■ Activity
Which lines of the records below contain the word "computer"? Report each of them in full.

━━ Material provided

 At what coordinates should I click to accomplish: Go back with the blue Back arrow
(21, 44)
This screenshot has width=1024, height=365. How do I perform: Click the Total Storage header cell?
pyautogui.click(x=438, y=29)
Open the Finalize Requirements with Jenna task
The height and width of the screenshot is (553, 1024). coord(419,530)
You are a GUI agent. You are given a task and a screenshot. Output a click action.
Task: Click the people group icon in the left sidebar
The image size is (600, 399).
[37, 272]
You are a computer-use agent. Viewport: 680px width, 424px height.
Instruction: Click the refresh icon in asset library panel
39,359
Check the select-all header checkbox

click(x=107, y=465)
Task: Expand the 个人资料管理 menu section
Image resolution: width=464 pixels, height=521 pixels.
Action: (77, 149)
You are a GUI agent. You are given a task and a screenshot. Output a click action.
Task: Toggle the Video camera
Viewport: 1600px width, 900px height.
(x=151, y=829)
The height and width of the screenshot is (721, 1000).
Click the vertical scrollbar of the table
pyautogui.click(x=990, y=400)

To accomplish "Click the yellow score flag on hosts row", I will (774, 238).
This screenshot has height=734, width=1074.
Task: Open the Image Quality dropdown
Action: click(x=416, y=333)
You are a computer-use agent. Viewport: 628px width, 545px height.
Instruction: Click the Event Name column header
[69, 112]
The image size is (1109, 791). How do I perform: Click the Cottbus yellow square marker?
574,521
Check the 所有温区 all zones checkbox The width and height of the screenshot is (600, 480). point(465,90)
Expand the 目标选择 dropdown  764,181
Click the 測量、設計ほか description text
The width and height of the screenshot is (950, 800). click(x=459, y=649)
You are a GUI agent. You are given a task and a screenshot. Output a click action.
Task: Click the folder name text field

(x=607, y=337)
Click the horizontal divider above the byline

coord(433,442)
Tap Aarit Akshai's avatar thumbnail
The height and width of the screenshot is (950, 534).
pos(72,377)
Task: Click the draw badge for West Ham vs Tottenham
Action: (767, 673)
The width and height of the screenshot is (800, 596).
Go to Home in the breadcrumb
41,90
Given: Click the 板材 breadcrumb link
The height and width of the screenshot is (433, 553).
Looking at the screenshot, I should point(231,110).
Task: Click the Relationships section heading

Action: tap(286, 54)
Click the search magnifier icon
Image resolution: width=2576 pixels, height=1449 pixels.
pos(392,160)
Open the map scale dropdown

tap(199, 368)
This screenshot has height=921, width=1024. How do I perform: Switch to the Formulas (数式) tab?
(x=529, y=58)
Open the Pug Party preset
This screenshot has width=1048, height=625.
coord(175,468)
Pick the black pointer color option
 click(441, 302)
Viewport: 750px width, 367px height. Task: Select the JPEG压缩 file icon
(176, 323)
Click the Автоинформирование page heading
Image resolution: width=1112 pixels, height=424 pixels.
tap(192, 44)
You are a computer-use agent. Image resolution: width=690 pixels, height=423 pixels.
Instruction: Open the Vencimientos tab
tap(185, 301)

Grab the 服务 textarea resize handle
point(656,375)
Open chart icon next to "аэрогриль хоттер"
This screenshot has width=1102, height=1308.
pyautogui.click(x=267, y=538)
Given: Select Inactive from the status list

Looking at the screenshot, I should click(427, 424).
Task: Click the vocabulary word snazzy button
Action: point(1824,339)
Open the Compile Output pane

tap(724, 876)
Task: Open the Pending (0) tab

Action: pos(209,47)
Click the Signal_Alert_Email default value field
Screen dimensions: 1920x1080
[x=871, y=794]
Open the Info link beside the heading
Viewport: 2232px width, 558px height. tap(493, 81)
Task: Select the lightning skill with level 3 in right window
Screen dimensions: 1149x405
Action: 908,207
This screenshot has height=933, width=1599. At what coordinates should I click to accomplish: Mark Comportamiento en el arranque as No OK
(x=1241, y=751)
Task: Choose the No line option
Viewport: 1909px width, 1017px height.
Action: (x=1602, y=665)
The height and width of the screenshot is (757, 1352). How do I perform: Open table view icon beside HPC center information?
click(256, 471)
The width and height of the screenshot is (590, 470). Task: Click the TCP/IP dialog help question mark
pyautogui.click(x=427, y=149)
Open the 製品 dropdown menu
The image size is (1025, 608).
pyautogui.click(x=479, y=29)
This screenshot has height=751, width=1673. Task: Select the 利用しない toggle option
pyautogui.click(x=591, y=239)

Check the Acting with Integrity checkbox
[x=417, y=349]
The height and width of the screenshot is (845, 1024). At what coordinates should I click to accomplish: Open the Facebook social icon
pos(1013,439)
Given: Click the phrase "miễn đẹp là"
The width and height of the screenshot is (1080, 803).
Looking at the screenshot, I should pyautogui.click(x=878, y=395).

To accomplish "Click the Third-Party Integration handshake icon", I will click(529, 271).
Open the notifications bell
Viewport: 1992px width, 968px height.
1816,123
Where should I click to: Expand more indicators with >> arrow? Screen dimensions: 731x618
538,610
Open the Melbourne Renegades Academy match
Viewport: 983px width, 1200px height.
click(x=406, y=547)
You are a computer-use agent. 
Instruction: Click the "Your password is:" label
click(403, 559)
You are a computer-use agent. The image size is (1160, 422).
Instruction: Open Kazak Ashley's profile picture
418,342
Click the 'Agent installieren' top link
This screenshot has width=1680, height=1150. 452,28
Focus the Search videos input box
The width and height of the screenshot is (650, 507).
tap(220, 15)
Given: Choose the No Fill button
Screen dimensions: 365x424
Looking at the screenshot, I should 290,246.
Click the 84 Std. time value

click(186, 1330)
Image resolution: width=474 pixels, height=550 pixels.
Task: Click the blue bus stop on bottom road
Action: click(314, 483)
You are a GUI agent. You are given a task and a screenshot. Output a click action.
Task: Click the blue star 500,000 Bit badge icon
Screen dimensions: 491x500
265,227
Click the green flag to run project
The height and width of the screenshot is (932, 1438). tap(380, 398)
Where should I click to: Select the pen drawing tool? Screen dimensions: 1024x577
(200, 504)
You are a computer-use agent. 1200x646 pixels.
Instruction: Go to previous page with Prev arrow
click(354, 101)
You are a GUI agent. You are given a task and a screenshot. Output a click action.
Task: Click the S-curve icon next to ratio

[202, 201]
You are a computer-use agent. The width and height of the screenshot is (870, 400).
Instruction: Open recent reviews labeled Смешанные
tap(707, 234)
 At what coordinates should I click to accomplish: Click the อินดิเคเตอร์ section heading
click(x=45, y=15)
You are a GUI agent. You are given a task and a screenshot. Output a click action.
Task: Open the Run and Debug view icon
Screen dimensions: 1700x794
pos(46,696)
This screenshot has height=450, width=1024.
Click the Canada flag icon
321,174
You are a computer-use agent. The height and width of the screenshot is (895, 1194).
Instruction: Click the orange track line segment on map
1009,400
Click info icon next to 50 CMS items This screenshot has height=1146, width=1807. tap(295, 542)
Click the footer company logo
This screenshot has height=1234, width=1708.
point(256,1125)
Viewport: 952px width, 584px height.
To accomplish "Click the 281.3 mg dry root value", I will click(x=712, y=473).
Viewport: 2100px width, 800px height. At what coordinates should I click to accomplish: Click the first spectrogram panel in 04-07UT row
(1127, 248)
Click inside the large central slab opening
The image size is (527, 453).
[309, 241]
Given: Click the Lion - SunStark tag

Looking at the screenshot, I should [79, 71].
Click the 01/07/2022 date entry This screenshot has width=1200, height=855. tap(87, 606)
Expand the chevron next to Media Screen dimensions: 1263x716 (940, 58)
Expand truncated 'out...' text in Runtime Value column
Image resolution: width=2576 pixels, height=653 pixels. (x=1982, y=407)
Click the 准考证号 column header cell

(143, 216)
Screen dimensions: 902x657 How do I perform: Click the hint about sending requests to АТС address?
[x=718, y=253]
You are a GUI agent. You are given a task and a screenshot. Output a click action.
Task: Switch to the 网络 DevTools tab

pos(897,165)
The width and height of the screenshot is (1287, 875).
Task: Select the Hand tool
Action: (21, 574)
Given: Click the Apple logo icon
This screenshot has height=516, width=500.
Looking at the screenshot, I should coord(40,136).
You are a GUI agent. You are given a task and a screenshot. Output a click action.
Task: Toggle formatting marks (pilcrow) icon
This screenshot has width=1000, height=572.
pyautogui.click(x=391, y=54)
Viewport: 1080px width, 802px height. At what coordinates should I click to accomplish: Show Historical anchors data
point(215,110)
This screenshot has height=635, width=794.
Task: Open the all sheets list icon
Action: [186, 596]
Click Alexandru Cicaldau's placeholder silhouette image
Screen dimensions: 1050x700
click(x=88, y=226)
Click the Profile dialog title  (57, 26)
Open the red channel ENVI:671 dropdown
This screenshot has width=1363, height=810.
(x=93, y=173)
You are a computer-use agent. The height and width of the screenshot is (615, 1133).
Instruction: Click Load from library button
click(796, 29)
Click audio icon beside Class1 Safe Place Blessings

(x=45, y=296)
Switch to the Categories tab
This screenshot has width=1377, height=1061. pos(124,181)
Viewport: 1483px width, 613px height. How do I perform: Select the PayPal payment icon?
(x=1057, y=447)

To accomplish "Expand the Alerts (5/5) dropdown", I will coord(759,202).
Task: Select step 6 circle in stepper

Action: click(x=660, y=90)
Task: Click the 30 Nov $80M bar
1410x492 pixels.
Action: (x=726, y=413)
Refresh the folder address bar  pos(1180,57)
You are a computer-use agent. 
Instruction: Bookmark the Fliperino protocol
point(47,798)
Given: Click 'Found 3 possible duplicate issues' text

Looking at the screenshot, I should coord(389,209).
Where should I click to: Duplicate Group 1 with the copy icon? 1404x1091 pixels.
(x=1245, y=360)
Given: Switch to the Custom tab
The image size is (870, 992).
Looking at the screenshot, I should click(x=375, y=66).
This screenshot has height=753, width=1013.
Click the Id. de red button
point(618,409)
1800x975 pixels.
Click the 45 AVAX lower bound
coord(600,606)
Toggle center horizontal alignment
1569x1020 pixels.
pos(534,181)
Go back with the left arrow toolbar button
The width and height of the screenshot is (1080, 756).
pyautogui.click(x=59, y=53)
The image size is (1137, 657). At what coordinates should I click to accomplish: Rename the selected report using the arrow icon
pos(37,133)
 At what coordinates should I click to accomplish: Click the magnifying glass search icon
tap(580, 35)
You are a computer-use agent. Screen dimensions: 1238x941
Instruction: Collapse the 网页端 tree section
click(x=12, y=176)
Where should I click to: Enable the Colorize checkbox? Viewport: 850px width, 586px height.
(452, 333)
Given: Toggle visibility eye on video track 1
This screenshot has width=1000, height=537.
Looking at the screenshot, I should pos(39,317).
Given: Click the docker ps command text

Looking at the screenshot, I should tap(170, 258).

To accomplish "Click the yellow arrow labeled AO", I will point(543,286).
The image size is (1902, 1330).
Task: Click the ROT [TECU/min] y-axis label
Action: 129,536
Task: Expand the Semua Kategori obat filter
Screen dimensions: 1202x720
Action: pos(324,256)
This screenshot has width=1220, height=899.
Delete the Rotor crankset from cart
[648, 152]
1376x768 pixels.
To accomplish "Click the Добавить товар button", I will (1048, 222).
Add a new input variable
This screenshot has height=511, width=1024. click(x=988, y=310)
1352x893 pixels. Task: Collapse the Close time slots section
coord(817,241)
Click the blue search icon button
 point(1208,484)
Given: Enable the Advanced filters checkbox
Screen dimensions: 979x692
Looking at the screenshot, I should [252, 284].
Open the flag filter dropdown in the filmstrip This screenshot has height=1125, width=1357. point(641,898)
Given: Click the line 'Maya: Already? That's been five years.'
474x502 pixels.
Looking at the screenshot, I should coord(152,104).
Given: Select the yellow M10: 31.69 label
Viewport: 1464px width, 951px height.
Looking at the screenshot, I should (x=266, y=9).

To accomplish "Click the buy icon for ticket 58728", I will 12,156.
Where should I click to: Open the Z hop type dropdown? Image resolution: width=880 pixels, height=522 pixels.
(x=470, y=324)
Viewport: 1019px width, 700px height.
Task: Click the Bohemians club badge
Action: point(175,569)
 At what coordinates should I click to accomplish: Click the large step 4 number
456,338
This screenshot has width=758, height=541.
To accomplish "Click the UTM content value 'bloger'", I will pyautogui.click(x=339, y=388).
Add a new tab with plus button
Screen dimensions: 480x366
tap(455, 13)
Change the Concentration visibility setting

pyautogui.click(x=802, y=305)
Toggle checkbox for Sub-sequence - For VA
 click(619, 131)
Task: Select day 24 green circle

━━━━

■ Solution for this exercise
You are a computer-use agent. Viewport: 680px width, 424px height.
You are a computer-use agent. Viewport: 628px width, 545px height.
You are a computer-use agent. Image resolution: width=690 pixels, height=423 pixels.
You are a computer-use agent. 
You are a computer-use agent. The image size is (1160, 422).
You are a computer-use agent. 1200x646 pixels.
You are a computer-use agent. The width and height of the screenshot is (870, 400).
You are a computer-use agent. The height and width of the screenshot is (895, 1194).
You are a computer-use agent. The height and width of the screenshot is (615, 1133).
You are a computer-use agent. 
You are a computer-use agent. Screen dimensions: 1238x941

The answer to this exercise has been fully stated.